Reading passage:
--- START ---

# Response Generation and Comparison (Flan-T5 vs Zephyr)
This notebook takes customer review texts, finds similar examples using FAISS, and generates a short, friendly reply using either Flan-T5-small or Zephyr-7b-beta.

It then compares the responses using human-written references and evaluates them with BLEU, ROUGE-L, and Perplexity.

We use GPT-2 to estimate the **perplexity** of generated responses, which helps assess their fluency and coherence.


### Load LoRA Classification Model + Predictions CSV
We load the fine-tuned classification model (LoRA) and the CSV with predicted labels, extracted from a shared ZIP package.


In [None]:
# Upgrade to the latest version of bitsandbytes for 4-bit quantization support
!pip install -q --upgrade bitsandbytes

In [None]:
import subprocess

# List of all required packages
all_packages = [
    "bitsandbytes",                   # For 4-bit quantization (Zephyr)
    "faiss-cpu",                      # For fast similarity search
    "sentence-transformers",          # For embeddings
    "evaluate"                        # For BLEU, ROUGE, etc.
]

# Unified silent pip install
command = ["pip", "install", "-q"] + all_packages
result = subprocess.run(command, capture_output=True, text=True)

# Optional: final check message
if result.returncode == 0:
    print(" All required packages installed successfully.")
else:
    print(" Installation failed:\n", result.stderr)



In [None]:
# ===========================
# Library Imports – Generation Pipeline
# ===========================

# Standard libraries
import os                     # File/directory operations
import zipfile                # For unzipping the model/data archive
import pandas as pd           # Data manipulation (DataFrames)
import numpy as np            # Numerical operations

# PyTorch
import torch                  # Tensor operations (used by Transformers)

# ===========================
# Hugging Face Transformers
# ===========================

# Tokenizer and model for classification (LoRA)
from peft import PeftModel
from transformers import AutoModelForSequenceClassification, AutoTokenizer

# Flan-T5 model for sequence-to-sequence generation
from transformers import AutoTokenizer, AutoModelForSeq2SeqLM

# Zephyr model for causal generation (instruction-tuned model)
from transformers import AutoModelForCausalLM, AutoTokenizer

# GPT-2 model for evaluating perplexity
from transformers import GPT2LMHeadModel, GPT2TokenizerFast

from transformers import AutoModelForCausalLM, BitsAndBytesConfig

# ===========================
# Evaluation Libraries
# ===========================

from evaluate import load     # For BLEU, ROUGE-L, etc.

# ===========================
# FAISS + Embedding Models
# ===========================

import faiss                  # Fast similarity search on embeddings
from sentence_transformers import SentenceTransformer  # To encode review texts


In [None]:
from google.colab import files
uploaded = files.upload()

--- END ---

Problem set:
1. Reproduce the part of the Flan-T5 vs Zephyr notebook that starts at "# Zephyr model" and ends at "BLEU, ROUGE-L, etc.".
2. Write the next part of the Flan-T5 vs Zephyr notebook, picking up after its final line.

Listed records:
--- START ---

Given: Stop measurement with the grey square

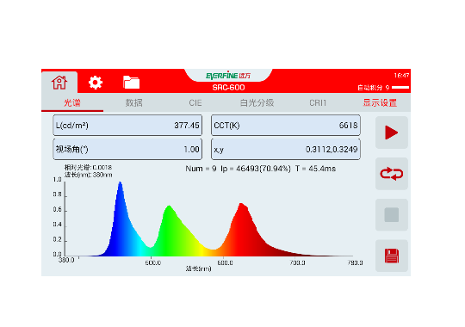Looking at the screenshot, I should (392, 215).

--- END ---
--- START ---

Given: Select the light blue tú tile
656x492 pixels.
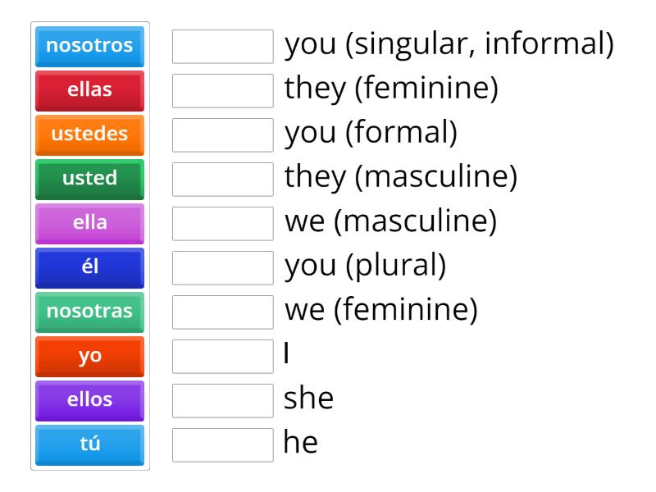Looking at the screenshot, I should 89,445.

--- END ---

Solved tasks:
1.
# Zephyr model for causal generation (instruction-tuned model)
from transformers import AutoModelForCausalLM, AutoTokenizer

# GPT-2 model for evaluating perplexity
from transformers import GPT2LMHeadModel, GPT2TokenizerFast

from transformers import AutoModelForCausalLM, BitsAndBytesConfig

# ===========================
# Evaluation Libraries
# ===========================

from evaluate import load     # For BLEU, ROUGE-L, etc.

2.
In [None]:
# Unzip the saved package
with zipfile.ZipFile("bert_sentiment_package.zip", 'r') as zip_ref:
    zip_ref.extractall("app")
    print(" Contenu de l'archive ZIP :")
    print(zip_ref.namelist())

In [None]:
# Function to load LoRA fine-tuned model and tokenizer
def load_classification_model():
    base_model = AutoModelForSequenceClassification.from_pretrained("bert-base-uncased", num_labels=2)
    model = PeftModel.from_pretrained(base_model, "app/bert_sentiment_lora")
    tokenizer = AutoTokenizer.from_pretrained("app/bert_sentiment_lora")
    model.eval()
    return tokenizer, model


In [None]:
# # Load model and CSV
# cls_tokenizer, cls_model = load_classification_model()
test_df = pd.read_csv("app/test_with_predictions.csv")
print(" LoRA model and CSV loaded.")
test_df.head(2)

### Load Flan-T5 model for generation

 We start by loading a lightweight T5 model fine-tuned by Google for general instruction-following tasks.

In [None]:
# Load Flan-T5-small tokenizer and model
flan_tokenizer = AutoTokenizer.from_pretrained("google/flan-t5-small")
flan_model = AutoModelForSeq2SeqLM.from_pretrained("google/flan-t5-small")

### Setup FAISS Index and SentenceTransformer

We encode all the clean_texts  and build a FAISS index for fast nearest neighbor search.


In [None]:
# Load lightweight encoder model
encoder = SentenceTransformer('sentence-transformers/all-MiniLM-L6-v2')
df = pd.read_csv("app/test_with_predictions.csv")

# Extract texts to index (use df["clean_text"] or "clean_combined")
texts = df["text"].tolist()

# Encode texts into embeddings (N x 384)
embeddings = encoder.encode(texts, show_progress_bar=True, convert_to_numpy=True)

# Create FAISS cosine similarity index
dimension = embeddings.shape[1]
index = faiss.IndexFlatIP(dimension)
faiss.normalize_L2(embeddings)
index.add(embeddings)

print(f"FAISS index created with {index.ntotal} vectors.")


###  Function to Find Similar Reviews

Given a customer comment, we search the FAISS index to retrieve the top-k most similar reviews.


In [None]:
def search_similar(user_comment, top_k=3):
    # Encode the user comment
    query_embedding = encoder.encode([user_comment], convert_to_numpy=True)
    faiss.normalize_L2(query_embedding)

    # Search for top-k most similar reviews
    distances, indices = index.search(query_embedding, top_k)

    # Retrieve the matching texts
    similar_texts = [texts[i] for i in indices[0]]

    print(" User comment:")
    print(user_comment)
    print("\n Similar reviews found:\n")
    for i, text in enumerate(similar_texts, 1):
        print(f"{i}. {text}\n")

    return similar_texts


### 💡 Sentiment-Aware Generation

### In this version of the pipeline, we incorporate the **predicted sentiment** of each user comment to help the language model generate more appropriate replies.

### This bridges our two tasks:
 - **Sentiment classification (Notebook 1)** trained using a BERT-based model
- **Response generation (Notebook 2)** using Flan-T5 and Zephyr

### For each comment:
 - We retrieve the predicted sentiment (`positive` or `negative`)
 - We search for similar reviews using FAISS
 - We build a context-enriched prompt with the sentiment explicitly added
 - We generate a tailored reply from each model


###  Prompt Construction Functions

These functions format prompts differently for Flan-T5-small and Zephyr-7b-beta.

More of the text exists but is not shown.